→ Work instruction: A faithful transcription of all the data, images excluded, is the required answer.

(Data excerpts)

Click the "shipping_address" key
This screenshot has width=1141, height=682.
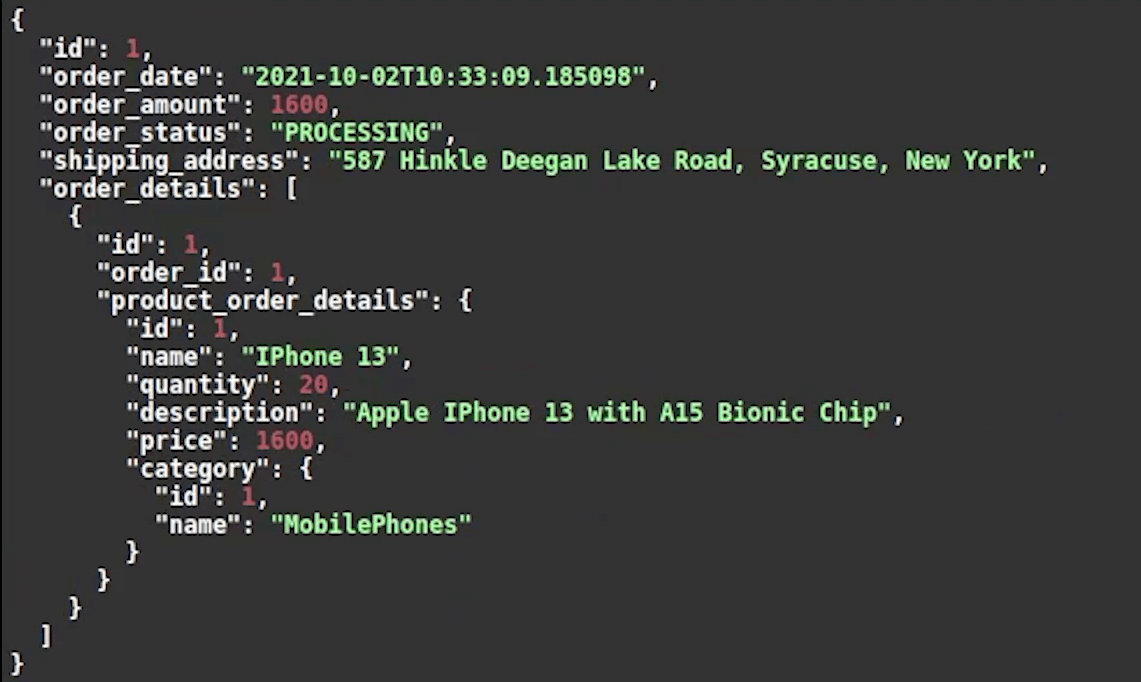click(x=169, y=161)
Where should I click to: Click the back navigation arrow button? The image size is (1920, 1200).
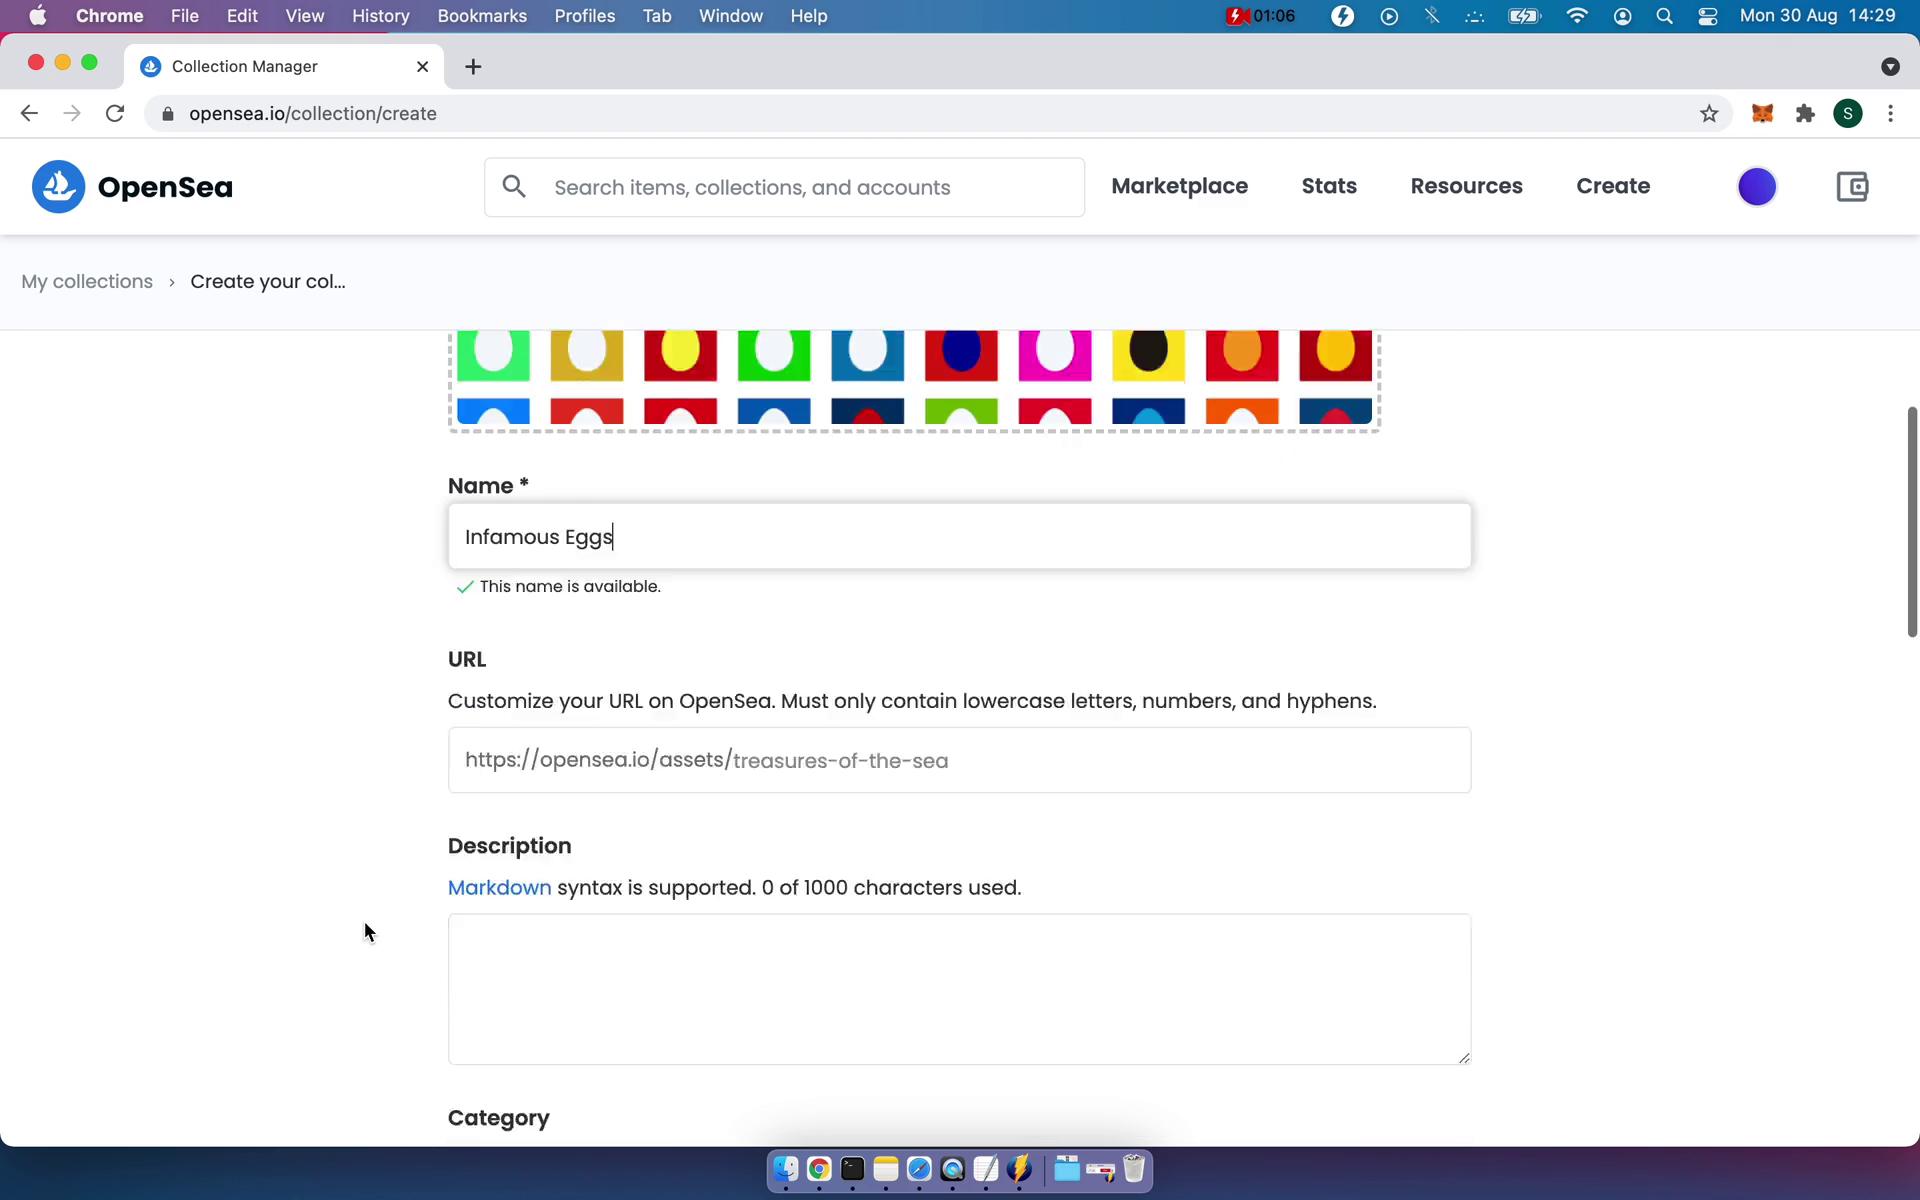[29, 113]
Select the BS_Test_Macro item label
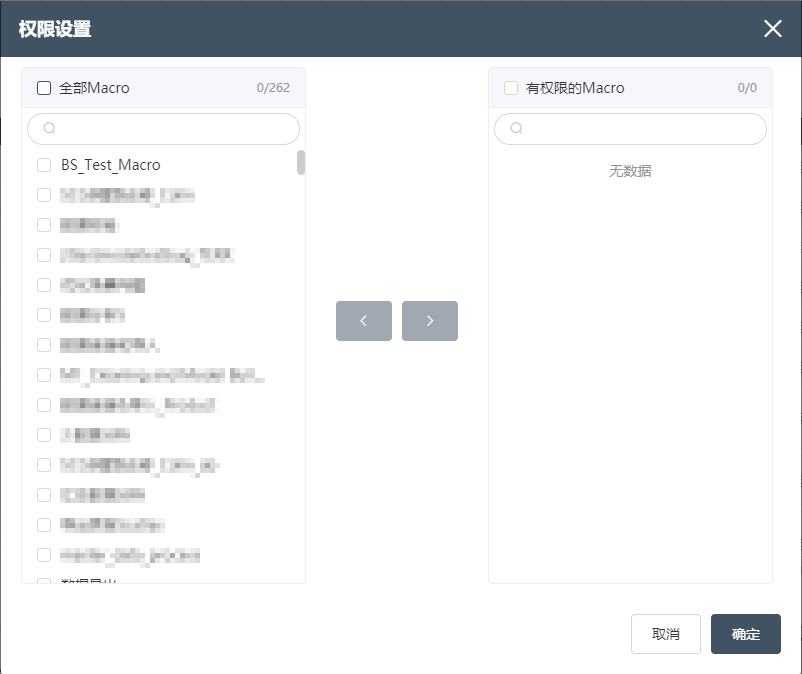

→ Written response:
Click the "shipping_address" key
This screenshot has width=1141, height=682.
click(x=169, y=161)
Where should I click to: Click the back navigation arrow button? The image size is (1920, 1200).
[29, 113]
Select the BS_Test_Macro item label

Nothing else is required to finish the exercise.